#### Action item
Please repeat exactly the lines below from the one containing "Switch to the Notes tab" down to the one containing "Task: Click the gold sphere material preview", both included, and nothing else.

Data items:
• • • •

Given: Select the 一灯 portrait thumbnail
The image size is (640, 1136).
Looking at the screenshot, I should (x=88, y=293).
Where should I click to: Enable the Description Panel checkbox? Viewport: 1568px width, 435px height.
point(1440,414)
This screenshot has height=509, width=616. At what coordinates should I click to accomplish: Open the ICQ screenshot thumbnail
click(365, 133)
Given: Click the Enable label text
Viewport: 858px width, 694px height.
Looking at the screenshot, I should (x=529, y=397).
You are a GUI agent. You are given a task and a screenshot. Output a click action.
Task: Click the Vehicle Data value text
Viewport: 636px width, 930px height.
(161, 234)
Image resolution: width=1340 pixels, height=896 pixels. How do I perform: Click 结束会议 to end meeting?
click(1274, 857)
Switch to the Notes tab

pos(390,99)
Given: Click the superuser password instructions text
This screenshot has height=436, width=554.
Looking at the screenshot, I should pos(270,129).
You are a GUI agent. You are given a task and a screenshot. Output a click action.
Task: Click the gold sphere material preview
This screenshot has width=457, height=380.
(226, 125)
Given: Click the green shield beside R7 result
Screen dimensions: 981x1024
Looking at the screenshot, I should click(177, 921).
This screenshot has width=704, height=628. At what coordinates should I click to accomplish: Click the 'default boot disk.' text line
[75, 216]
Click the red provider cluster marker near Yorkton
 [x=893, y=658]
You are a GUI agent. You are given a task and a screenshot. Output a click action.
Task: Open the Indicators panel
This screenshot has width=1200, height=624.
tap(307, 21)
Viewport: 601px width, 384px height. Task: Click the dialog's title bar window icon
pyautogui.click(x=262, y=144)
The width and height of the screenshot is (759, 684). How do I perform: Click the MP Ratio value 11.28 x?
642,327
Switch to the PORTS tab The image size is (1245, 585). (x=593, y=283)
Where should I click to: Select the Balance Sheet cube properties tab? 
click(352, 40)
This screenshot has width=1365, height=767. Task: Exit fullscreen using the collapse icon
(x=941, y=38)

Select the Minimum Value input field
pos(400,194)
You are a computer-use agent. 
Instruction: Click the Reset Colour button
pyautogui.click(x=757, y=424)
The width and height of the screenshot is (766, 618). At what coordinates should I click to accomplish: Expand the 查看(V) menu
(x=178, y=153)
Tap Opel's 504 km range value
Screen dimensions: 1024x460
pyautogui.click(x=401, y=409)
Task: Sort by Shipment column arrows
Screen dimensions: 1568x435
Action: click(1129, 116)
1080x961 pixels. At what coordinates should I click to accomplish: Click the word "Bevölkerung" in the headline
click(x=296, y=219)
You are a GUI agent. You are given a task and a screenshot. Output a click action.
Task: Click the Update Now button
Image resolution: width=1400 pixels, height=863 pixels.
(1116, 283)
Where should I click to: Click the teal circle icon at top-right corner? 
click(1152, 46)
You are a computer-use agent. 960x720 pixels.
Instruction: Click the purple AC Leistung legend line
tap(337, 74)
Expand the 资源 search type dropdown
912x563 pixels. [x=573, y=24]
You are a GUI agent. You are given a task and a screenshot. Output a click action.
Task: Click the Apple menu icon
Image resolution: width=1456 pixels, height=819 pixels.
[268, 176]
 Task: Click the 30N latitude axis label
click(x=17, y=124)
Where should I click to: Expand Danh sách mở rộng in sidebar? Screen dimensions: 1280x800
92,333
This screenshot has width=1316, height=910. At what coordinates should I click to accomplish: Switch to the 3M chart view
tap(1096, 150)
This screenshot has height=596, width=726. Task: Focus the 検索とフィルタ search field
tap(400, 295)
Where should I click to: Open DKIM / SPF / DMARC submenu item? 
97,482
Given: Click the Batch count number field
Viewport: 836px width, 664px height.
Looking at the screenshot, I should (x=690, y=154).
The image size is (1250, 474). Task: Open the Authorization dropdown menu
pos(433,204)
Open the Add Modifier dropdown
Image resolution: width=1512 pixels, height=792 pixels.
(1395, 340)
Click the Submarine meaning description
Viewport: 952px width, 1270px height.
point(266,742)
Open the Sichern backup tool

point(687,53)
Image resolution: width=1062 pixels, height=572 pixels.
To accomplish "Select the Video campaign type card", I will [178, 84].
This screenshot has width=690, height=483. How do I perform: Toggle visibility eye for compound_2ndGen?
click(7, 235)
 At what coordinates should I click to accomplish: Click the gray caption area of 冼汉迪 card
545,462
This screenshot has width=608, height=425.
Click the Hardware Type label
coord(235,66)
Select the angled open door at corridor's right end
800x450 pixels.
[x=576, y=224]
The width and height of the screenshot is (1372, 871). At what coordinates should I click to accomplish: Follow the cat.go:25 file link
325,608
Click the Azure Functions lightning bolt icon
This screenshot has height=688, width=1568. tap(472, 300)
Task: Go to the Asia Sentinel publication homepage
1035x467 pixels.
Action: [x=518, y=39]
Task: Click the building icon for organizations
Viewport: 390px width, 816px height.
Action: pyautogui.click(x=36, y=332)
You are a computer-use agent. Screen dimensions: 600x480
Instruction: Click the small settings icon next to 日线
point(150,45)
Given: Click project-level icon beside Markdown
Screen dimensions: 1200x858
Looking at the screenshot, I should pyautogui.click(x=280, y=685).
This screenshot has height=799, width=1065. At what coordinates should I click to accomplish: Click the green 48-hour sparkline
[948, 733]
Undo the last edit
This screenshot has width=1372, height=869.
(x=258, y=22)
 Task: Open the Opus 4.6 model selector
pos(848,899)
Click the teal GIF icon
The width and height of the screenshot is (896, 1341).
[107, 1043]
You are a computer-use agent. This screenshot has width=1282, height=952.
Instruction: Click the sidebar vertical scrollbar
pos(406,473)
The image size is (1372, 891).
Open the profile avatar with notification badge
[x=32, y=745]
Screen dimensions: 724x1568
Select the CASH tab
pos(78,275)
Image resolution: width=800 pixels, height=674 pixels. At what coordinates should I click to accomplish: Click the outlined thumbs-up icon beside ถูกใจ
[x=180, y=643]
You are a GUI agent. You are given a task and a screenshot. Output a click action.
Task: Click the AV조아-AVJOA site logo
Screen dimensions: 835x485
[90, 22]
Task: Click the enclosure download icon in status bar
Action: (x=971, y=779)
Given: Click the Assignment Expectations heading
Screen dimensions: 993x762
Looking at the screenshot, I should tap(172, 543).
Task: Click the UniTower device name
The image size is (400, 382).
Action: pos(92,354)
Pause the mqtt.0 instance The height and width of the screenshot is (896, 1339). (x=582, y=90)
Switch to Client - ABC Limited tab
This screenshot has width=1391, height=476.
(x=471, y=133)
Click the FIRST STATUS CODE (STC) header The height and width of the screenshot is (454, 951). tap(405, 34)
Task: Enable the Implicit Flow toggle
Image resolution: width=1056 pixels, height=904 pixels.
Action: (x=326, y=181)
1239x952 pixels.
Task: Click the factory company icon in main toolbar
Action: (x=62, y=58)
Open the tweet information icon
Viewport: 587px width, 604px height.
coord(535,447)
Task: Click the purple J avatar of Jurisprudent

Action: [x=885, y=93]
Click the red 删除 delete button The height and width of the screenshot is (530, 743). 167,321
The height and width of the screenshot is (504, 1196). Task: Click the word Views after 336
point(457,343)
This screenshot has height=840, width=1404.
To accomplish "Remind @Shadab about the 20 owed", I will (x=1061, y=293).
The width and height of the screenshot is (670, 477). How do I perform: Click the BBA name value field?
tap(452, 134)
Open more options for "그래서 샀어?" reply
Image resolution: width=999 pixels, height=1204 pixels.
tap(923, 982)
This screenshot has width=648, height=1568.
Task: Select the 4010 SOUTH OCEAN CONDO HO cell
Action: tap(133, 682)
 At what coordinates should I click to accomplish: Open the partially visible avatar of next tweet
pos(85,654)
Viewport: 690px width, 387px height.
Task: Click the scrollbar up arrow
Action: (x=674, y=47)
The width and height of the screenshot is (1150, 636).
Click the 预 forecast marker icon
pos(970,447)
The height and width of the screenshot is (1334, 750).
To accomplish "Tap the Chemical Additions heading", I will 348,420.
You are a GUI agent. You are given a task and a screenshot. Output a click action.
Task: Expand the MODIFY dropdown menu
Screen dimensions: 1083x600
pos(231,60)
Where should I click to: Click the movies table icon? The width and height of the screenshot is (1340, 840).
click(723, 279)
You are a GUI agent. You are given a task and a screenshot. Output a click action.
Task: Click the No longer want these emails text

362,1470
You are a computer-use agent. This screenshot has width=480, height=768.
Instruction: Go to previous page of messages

• • • •

#### Your response
Switch to the Notes tab

pos(390,99)
Given: Click the superuser password instructions text
This screenshot has height=436, width=554.
Looking at the screenshot, I should pos(270,129).
You are a GUI agent. You are given a task and a screenshot. Output a click action.
Task: Click the gold sphere material preview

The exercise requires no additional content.